4. The Cesium version you’re using, your operating system and browser.

Latset build available, 1.67 (on firefox and chrome, on windows)

Sorry for being not so concise. Best,

Jonathan

I think a simpler thing you can do is just lock the camera to that 3D Tileset’s origin (like its boundingSphere.center) as described here:

https://groups.google.com/d/msg/cesium-dev/USaQJKNHdME/eOVTMBIbBwAJ

That way the user can freely rotate and zoom out but will never lose track of it. You could also turn off the globe (by passing globe:false to the Viewer constructor).

Is this like a BIM/CAD application where you’re visualizing a design that doesn’t have a defined world-location?

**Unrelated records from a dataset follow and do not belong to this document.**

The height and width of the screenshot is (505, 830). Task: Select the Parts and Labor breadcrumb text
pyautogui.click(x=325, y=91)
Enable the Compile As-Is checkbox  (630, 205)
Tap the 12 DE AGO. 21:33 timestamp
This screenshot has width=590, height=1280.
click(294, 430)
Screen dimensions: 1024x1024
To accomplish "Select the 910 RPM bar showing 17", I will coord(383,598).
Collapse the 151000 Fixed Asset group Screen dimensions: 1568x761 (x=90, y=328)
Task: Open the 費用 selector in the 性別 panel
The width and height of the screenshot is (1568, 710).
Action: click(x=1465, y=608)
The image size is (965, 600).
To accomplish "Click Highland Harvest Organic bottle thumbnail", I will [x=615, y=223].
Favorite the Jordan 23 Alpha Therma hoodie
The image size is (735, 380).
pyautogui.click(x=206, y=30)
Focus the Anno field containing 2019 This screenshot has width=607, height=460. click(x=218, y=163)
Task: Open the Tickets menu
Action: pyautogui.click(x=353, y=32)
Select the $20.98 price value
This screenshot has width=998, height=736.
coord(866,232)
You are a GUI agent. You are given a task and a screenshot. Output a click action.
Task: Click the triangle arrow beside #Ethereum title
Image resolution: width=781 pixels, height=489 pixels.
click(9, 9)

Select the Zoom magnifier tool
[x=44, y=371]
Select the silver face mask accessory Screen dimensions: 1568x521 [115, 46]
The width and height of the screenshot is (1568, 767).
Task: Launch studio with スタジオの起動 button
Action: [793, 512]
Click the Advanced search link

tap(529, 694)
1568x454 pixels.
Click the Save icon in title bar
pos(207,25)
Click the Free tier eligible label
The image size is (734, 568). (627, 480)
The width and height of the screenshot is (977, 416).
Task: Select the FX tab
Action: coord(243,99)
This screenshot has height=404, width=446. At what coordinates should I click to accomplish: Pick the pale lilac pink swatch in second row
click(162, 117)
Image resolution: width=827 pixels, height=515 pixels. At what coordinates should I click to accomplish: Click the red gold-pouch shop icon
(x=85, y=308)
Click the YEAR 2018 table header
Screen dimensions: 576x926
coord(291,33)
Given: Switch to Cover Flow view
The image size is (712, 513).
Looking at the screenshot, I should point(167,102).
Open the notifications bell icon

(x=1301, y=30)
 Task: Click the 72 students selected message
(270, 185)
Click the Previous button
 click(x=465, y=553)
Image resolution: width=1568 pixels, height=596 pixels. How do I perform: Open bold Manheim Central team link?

Hi Omar, and thanks for the quick reply.

I cannot use your first trick to lock the camera origin, as I want to be able to move (pan, rotate, zoom). If I try to use what is described in your other post, then I can only look around and zoom, but I cannot pan anymore.

And if I delete the globe (I already tried using globe.destroy(), but the same happens when doing so at viewer creation), then the camera motion are hugely amplified (maybe it has to do with false height reference ?).

The model is that of a mosaicked standing wall. By the way, I am working with a 1M polygon mesh I tiled with my Cesium Ion free account. I’m trying to tile a 100M version of the same model, but the gltf versions had errors during tiling, and the obj version has been blocked at 9% processing for a day. Do you have an idea where this can come from ? Asset it is 85811 (and I deleted the gltf versions to not count against my 5Gb quota).

Thanks again,

Jonathan

HI Omar,

Do you have another hint regarding the restriction of the controls to the tileset and not the globe?

And most important, do you have an idea about why the tiling fails on Cesium Ion? If you can share your email with me, I can send you multiple versions of the 3D files so you can try them out and understand why it fails.